BAB 31 • TERTANGKAP

55.5K 2.6K 436
                                    

31. TERTANGKAP

06.30 WITA.

Pagi hari sekali, Luna yang sedang tertidur pulas lantas terbangun ketika merasakan sesuatu yang aneh. Gadis berpiyama beruang itu segera menyibak selimut putih yang menutupi tubuhnya dan Virza. Ia berlari menuju kamar mandi dengan tergesa-gesa.

Huek!

Huek!

Huek!

Luna merasakan mual disertai dengan rasa pusing yang menyerang kepalanya.

Setelah mencuci mulutnya di wastafel, Luna menatap pantulan dirinya di cermin wastafel. Wajahnya terlihat begitu pucat. "Badan aku lemas banget," gumamnya.

"Lo sakit?" Virza yang terbangun setelah mendengar suara Luna. Dengan keadaan yang masih mengantuk, gadis itu pun menghampiri sahabatnya di kamar mandi.

"Aku ngebangunin kamu, ya? Maaf." Luna menatap Virza dengan tak enak hati.

"Nggak apa-apa, santai aja. Lo sakit? Udah minum obat?" tanya Virza. Luna menggelengkan kepalanya sebagai jawaban.

"Ya udah, kamu mandi dulu habis itu kita sarapan sama-sama. Entar aku keluar buat beliin kamu obat. Kayaknya persediaan obat di P3K aku udah habis."

"Makasih, Virza. Maaf, ya, aku jadi ngerepotin kamu."

"Nggak usah minta maaf, persediaan obat di kotak P3K gue emang udah harus diisi lagi. Buruan bersih-bersih sana, habis itu kita sarapan bareng."

"Okeyy."

Setelah mandi dan berpakaian, Luna yang sudah rapi segera pergi ke dapur dan membantu Virza menyiapkan sarapan untuk mereka. Keduanya kemudian duduk di meja makan sambil mengobrol santai.

"Ohh, iya, Za. Orang tua kamu sekarang gimana kalau kamu ada di sini?" tanya Luna penasaran sambil memasukkan sesendok nasi goreng ke mulutnya.
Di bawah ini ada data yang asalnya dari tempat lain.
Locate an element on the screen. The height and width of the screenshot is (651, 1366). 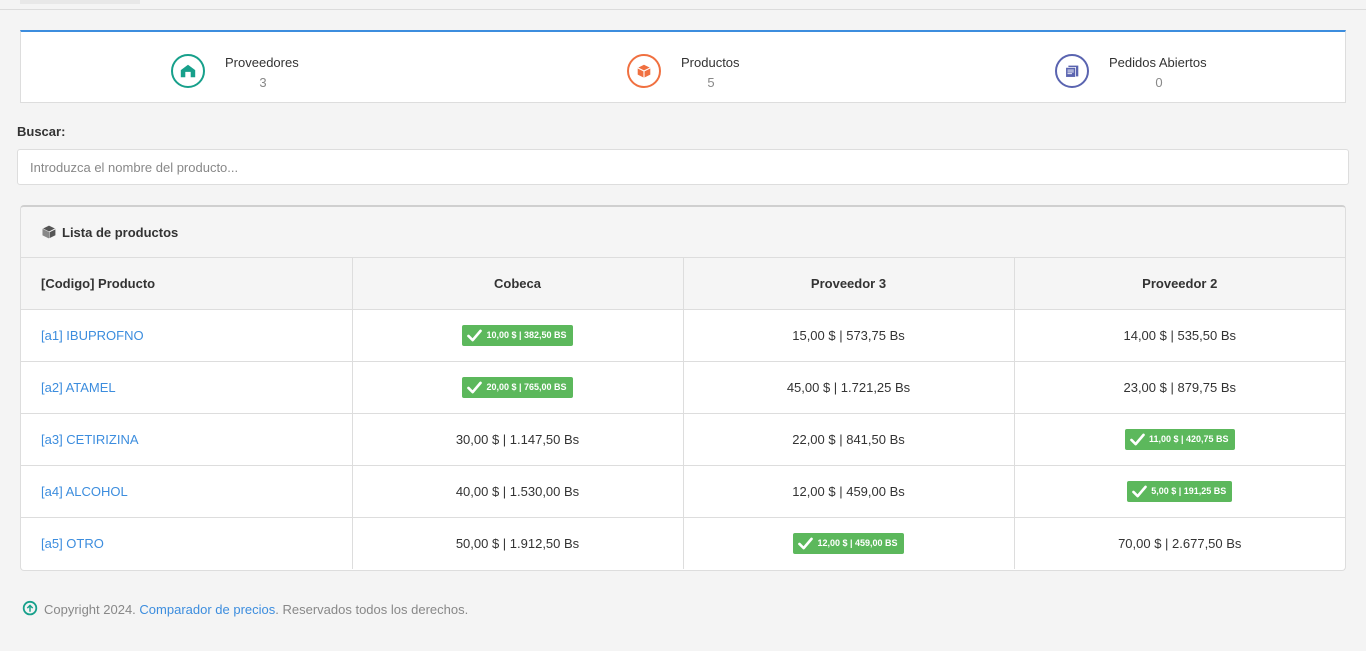
stat-suppliers: Proveedores 3 is located at coordinates (321, 68).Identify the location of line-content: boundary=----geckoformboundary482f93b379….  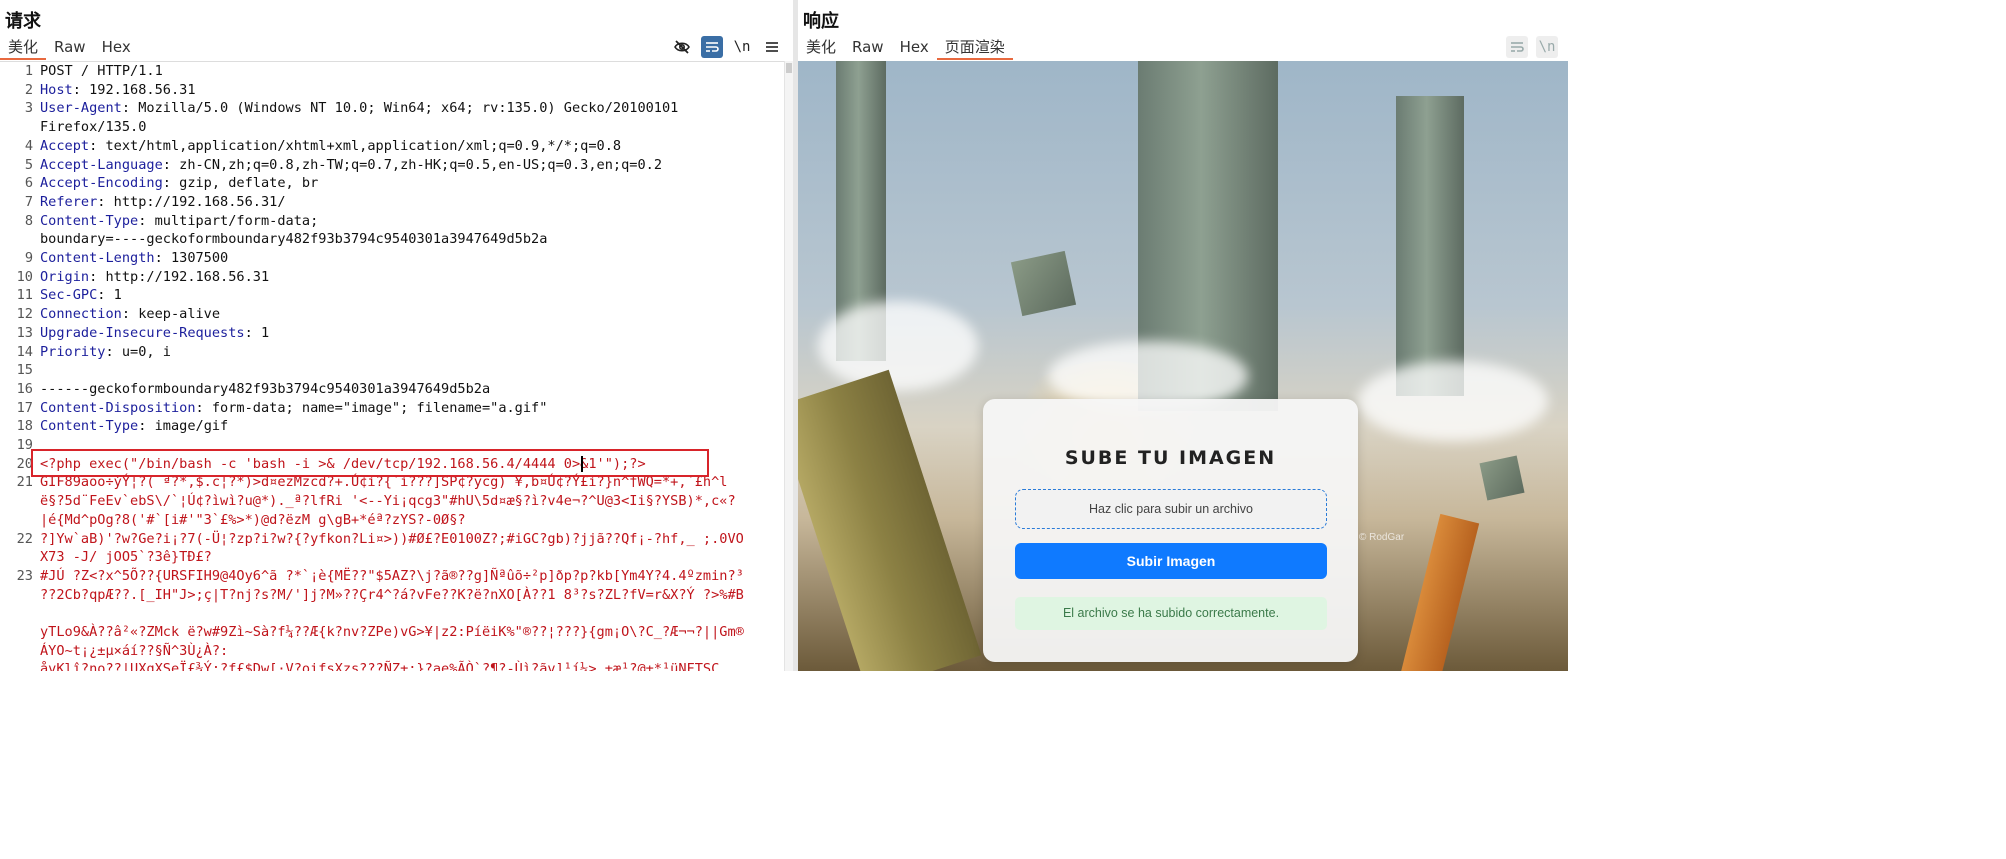
(294, 240).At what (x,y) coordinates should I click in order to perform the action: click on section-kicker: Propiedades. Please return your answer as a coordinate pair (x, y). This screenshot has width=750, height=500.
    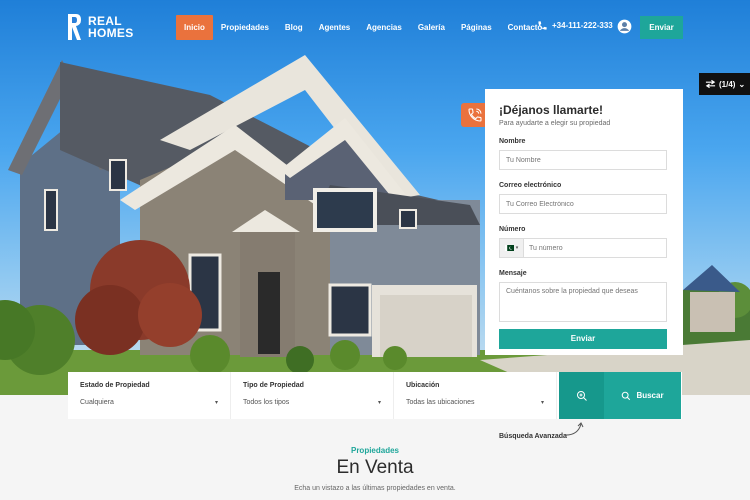
    Looking at the image, I should click on (374, 450).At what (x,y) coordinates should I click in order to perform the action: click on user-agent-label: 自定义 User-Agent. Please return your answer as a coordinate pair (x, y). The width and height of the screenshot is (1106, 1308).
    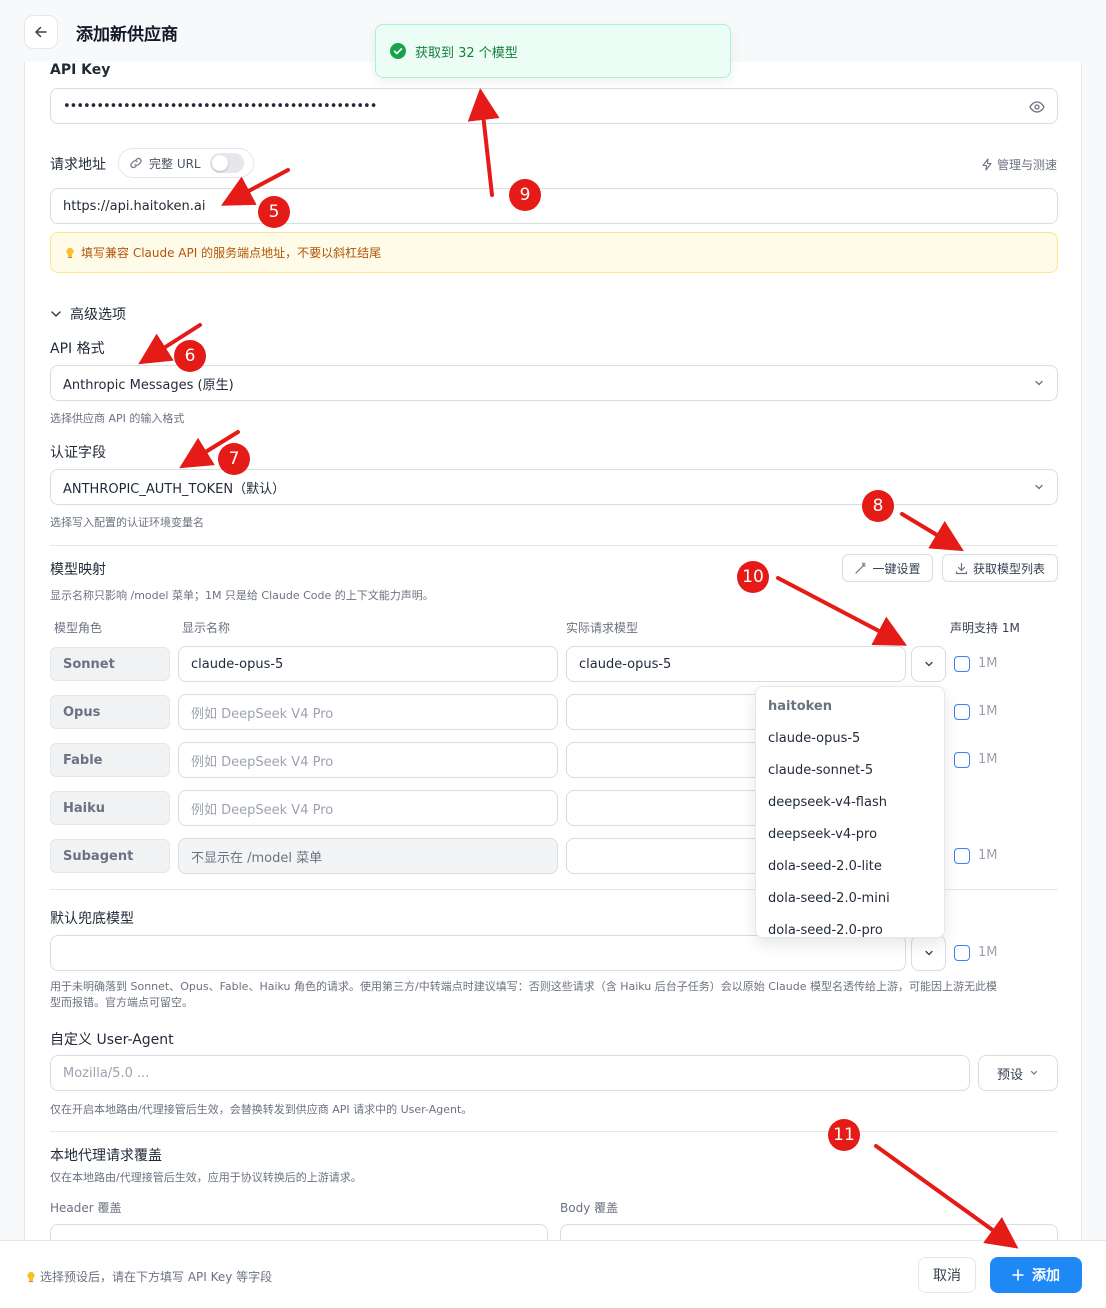
    Looking at the image, I should click on (112, 1040).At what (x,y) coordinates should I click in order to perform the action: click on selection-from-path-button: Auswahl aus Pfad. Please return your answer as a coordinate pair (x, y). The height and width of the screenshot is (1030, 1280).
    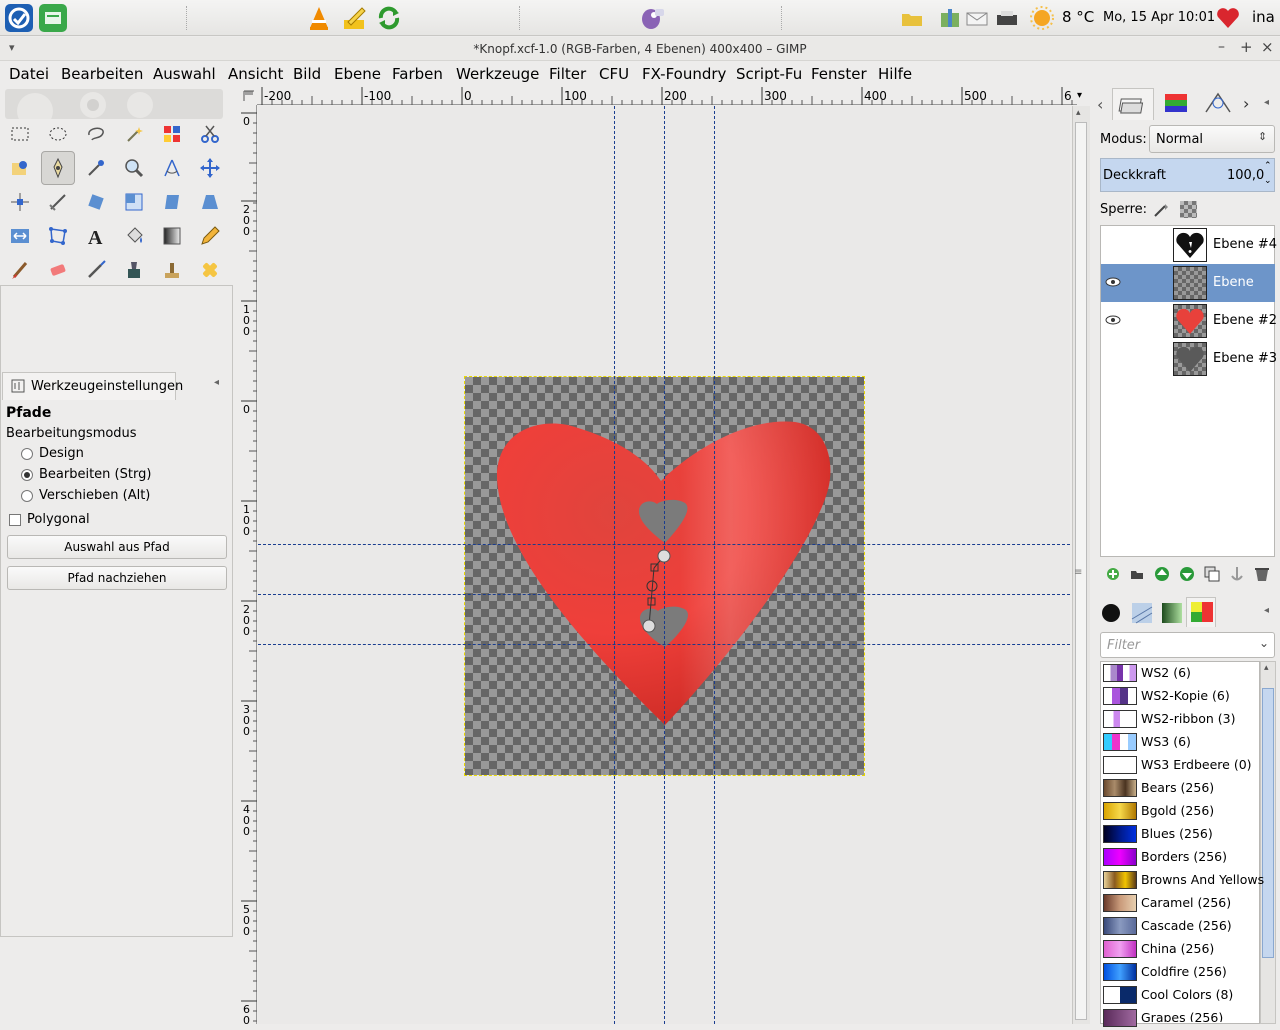
    Looking at the image, I should click on (117, 547).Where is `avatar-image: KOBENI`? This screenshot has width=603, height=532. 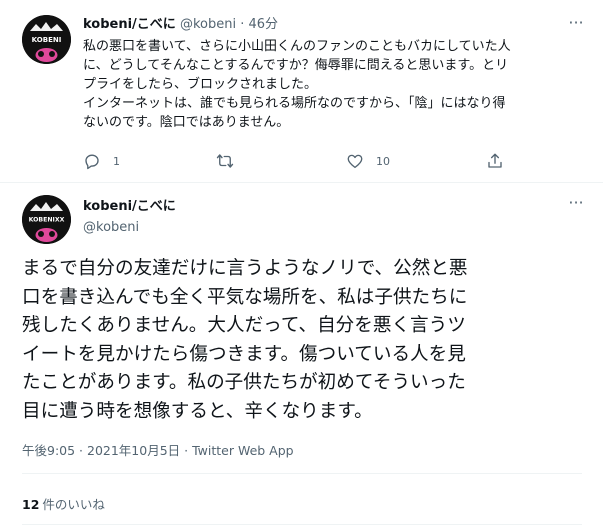
avatar-image: KOBENI is located at coordinates (46, 40).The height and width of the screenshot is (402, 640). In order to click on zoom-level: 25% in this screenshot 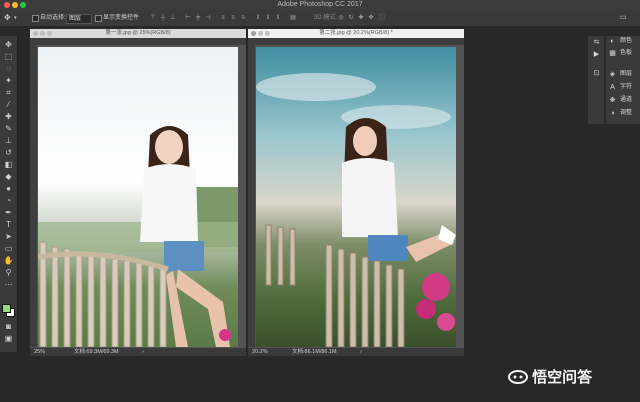, I will do `click(40, 352)`.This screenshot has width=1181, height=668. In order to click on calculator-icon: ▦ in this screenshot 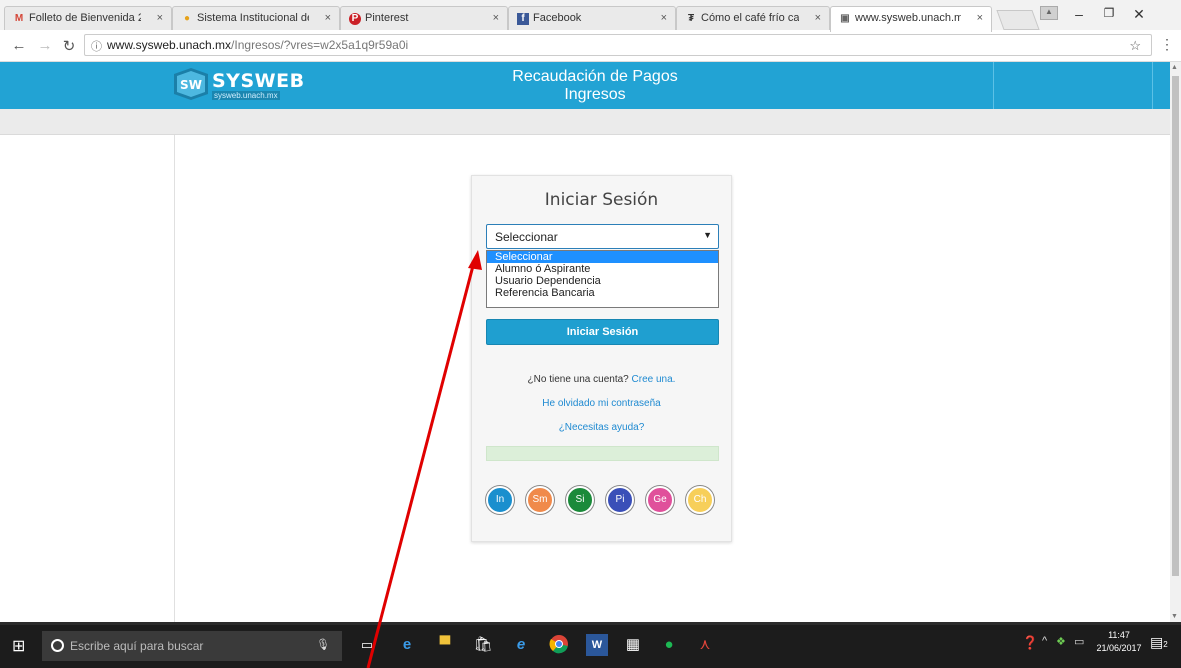, I will do `click(633, 645)`.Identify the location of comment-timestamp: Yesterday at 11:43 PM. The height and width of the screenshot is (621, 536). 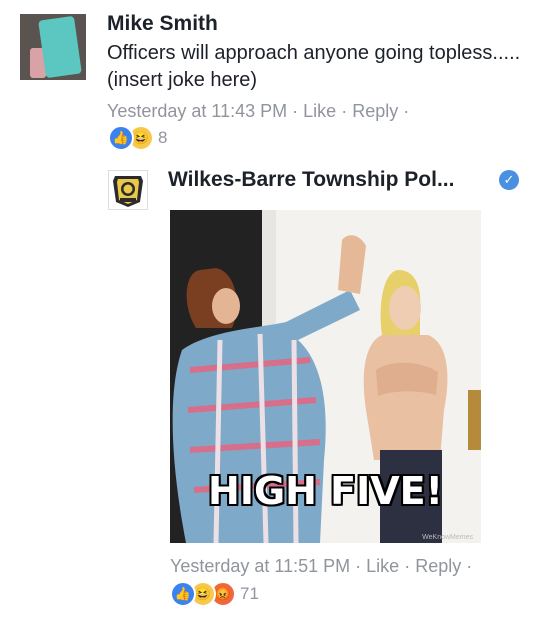
(197, 111).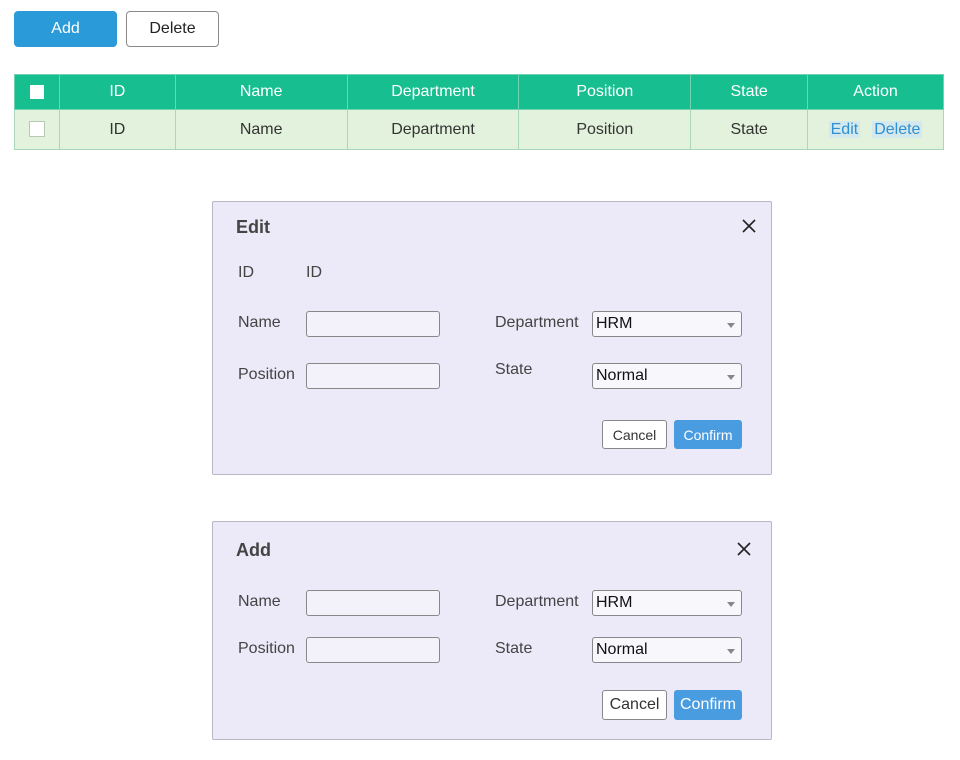 This screenshot has width=960, height=760. I want to click on edit-state-select: Normal, so click(667, 376).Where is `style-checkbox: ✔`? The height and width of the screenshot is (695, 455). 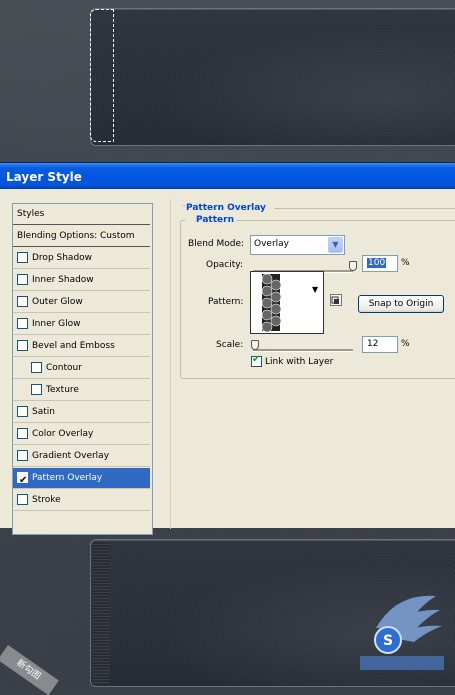
style-checkbox: ✔ is located at coordinates (22, 479).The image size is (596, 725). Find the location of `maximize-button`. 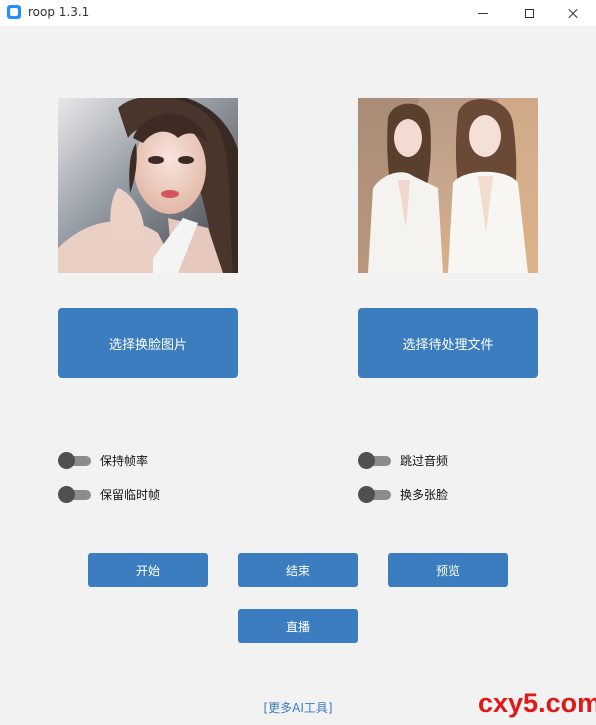

maximize-button is located at coordinates (529, 13).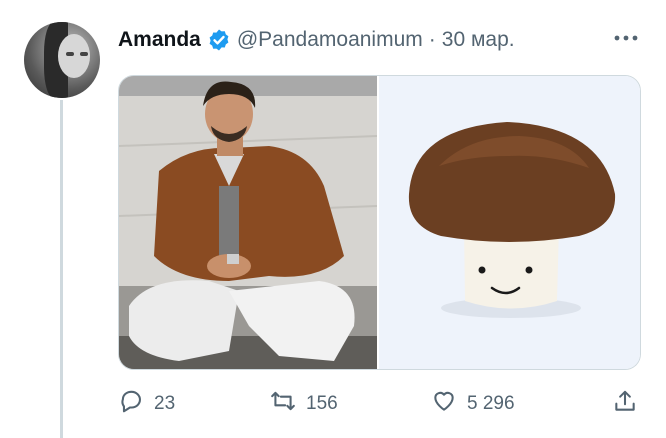 This screenshot has height=438, width=666. Describe the element at coordinates (219, 40) in the screenshot. I see `verified-badge-icon` at that location.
Virza menengguk segelas air putih dan kemudian menatap Luna di depannya. "Mereka udah dibeliin rumah yang baru sama Kak Kellan. Kak Kellan ngurusin aku sampai sejauh itu, makanya aku cinta banget sama dia."

"Ohhh, tapi orang tua kamu tahu kalau kamu sama Kak Kellan?"

"Mereka tahu, tapi mereka nggak peduli. Yang mereka peduliin itu cuman duit yang tiap bulan ditransfer sama Kak Kellan. Kalau aku kenapa-kenapa mereka nggak bakal peduli." Virza terlihat begitu santai mengatakannya, berbeda dengan Luna yang cukup kaget. Sepertinya kisah hidupnya dan Virza hampir sama.

"Ngomong-ngomong, orang tua lo mana? Setiap gue ke rumah lo, gue nggak pernah ngelihat orang tua lo."

"Ohh ... Papa aku udah meninggal beberapa tahun yang lalu, sementara Mama aku udah nikah lagi."

"Tapi, Mama lo tahu kalau lo tinggal bareng Kak Xavier di apartemen-nya?"

"Mama aku nggak tahu. Ya ... walaupun dia tahu, kayaknya dia juga nggak bakal peduli deh. Dia aja nelantarin aku sekarang sendirian." Luna tersenyum miris mengatakan itu.

Hari ini masih pagi, namun dirinya dan Virza sudah berbagi luka.

Setelah sarapan, Virza pun bergegas pergi untuk membeli obat-obatan sekaligus bahan masakan. Tadinya Luna ingin ikut menemani Virza, namun Virza melarangnya dengan tegas karena Luna sedang tidak enak badan.

"Lo di sini aja. Kalau ada apa-apa telepon gue. Gue cuman sebentar," ujar Virza yang sudah berada di depan pintu.

Luna menghela nafas. "Ya udah, kamu hati-hati, ya?"

"Iya."

Virza pun berjalan meninggalkan apartemen-nya yang ada Luna di dalam sana. Gadis itu masuk ke dalam lift dan bergegas menuju apotek terdekat.